Autrefois appelée "rue de l'église", car elle conduisait à l'ancienne église paroissiale Notre-Dame, détruite peu de temps après la Révolution Française et dont il nous reste le clocher. Elle prit ensuite au XIXème et début du XXème siècle le nom de rue "du Jardin Public", car elle conduisait au Royal qui était alors un agréable jardin planté d'ormeaux. Elle prit plus tard le nom de "rue Joseph Danglade", pour honorer celui qui fut maire de Layrac pendant la Première Guerre Mondiale (maire de 1908 à 1919). Cette décision fut prise à la demande de M. Aurenque, cafetier-restaurateur et élu, lors du Conseil Municipal du 9 novembre 1919.

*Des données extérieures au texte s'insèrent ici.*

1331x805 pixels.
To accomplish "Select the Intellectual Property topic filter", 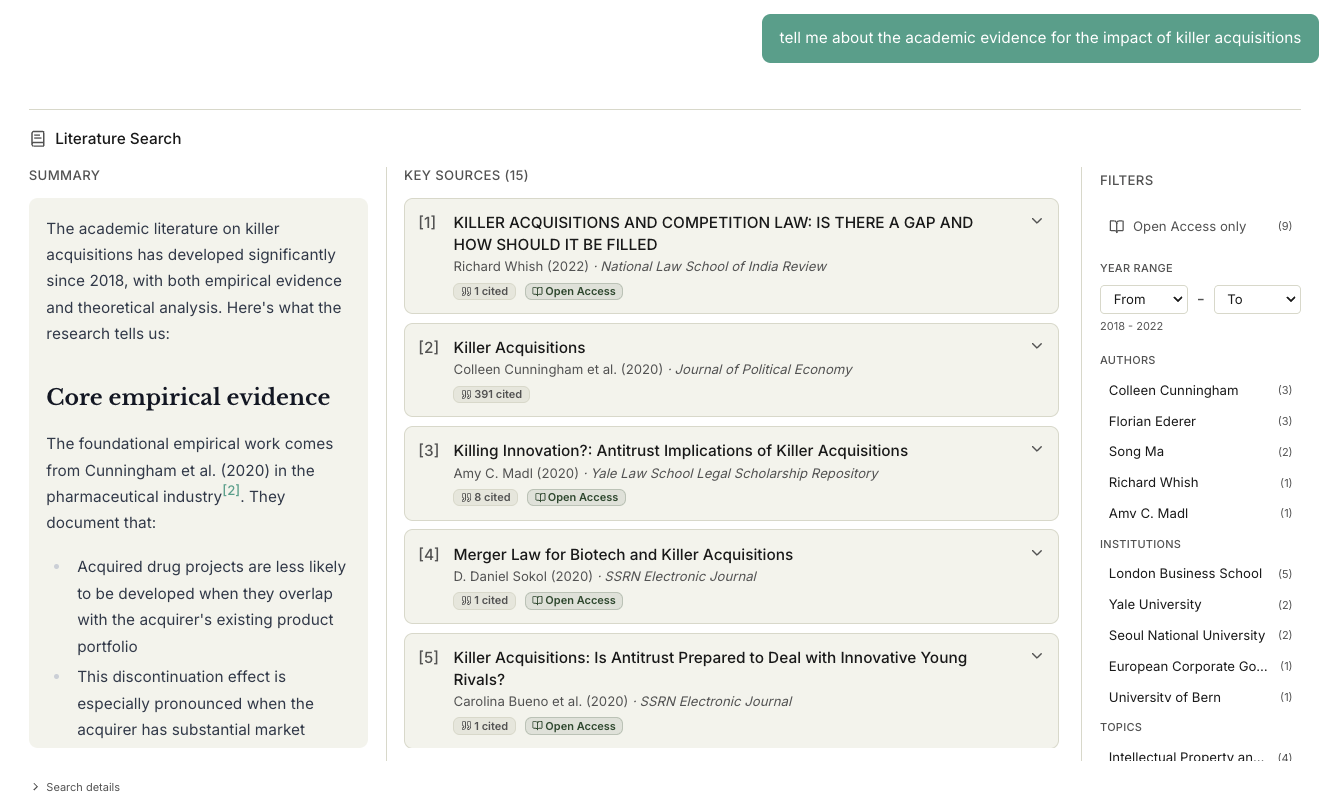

Dans cette rue, le terrier * de 1679 nous apprend que se trouvait le Couvent des Dames Religieuses de Notre-Dame du Rosaire : 


                (Cliquez sur l'image pour l'agrandir et lire le texte)

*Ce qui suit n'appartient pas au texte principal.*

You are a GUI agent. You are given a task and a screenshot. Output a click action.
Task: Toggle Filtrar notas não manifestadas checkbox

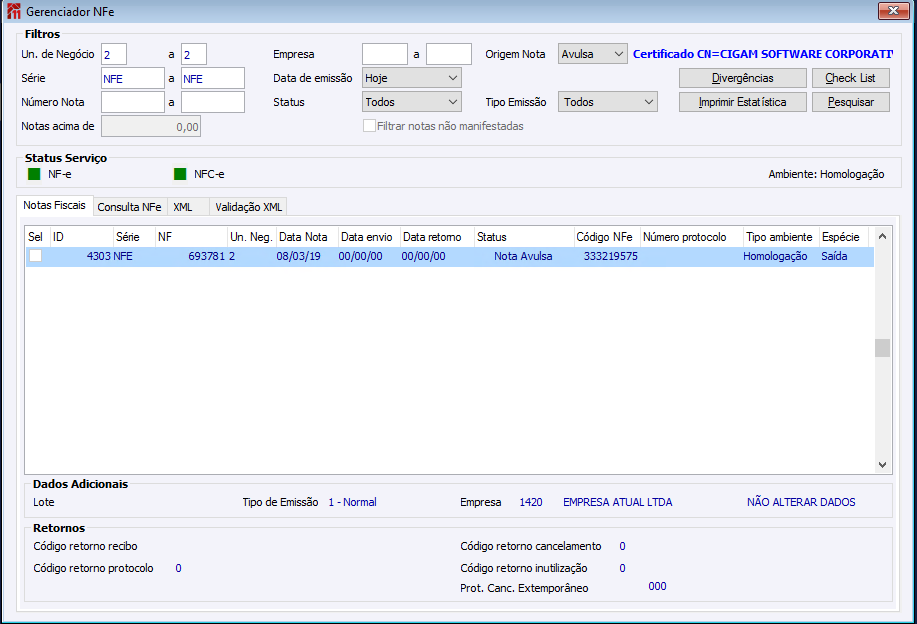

La maison qui abrite le couvent "confronte " (touche) d'un côté au fossé de la ville et de l'autre aux murs de l'église Notre-Dame. Il s'agit donc certainement de la maison occupée de nos jours par M. et Mme Tempesta.
Ces religieuses, rattachées à l'ordre des Dominicaines étaient déjà présentes à Agen et ont essaimé à Layrac en 1665, dans cette même rue de l'église. La fondatrice layracaise fut soeur Madeleine de Lagoute de La Poujade, qui y installa l'ordre, avec les recommandations de l'évêque de Condom, dont Layrac dépendait alors.

Dans cette rue, à l'angle de la rue du Lombard, se trouve aussi la maison où, selon la tradition populaire, la reine Jeanne d'Albret dormit en janvier 1572. Se rendant à Paris au mariage de son fils Henri de Navarre, futur Henri IV, prévu au mois d'août, elle était partie de son château de Nérac et avait fait de Layrac sa première étape. N'oublions pas que Layrac était à cette époque une place forte protestante.
De nos jours, c'est notre amie Marie-Pierre qui dort chaque nuit dans le lit qu'avait occupé la reine. 





Les autres rues débouchant sur la place feront l'objet d'un prochain article de ce blog ...


A SUIVRE ......

* un Terrier est un livre faisant l'inventaire des possessions des habitants. C'est l'ancêtre de nos cadastres.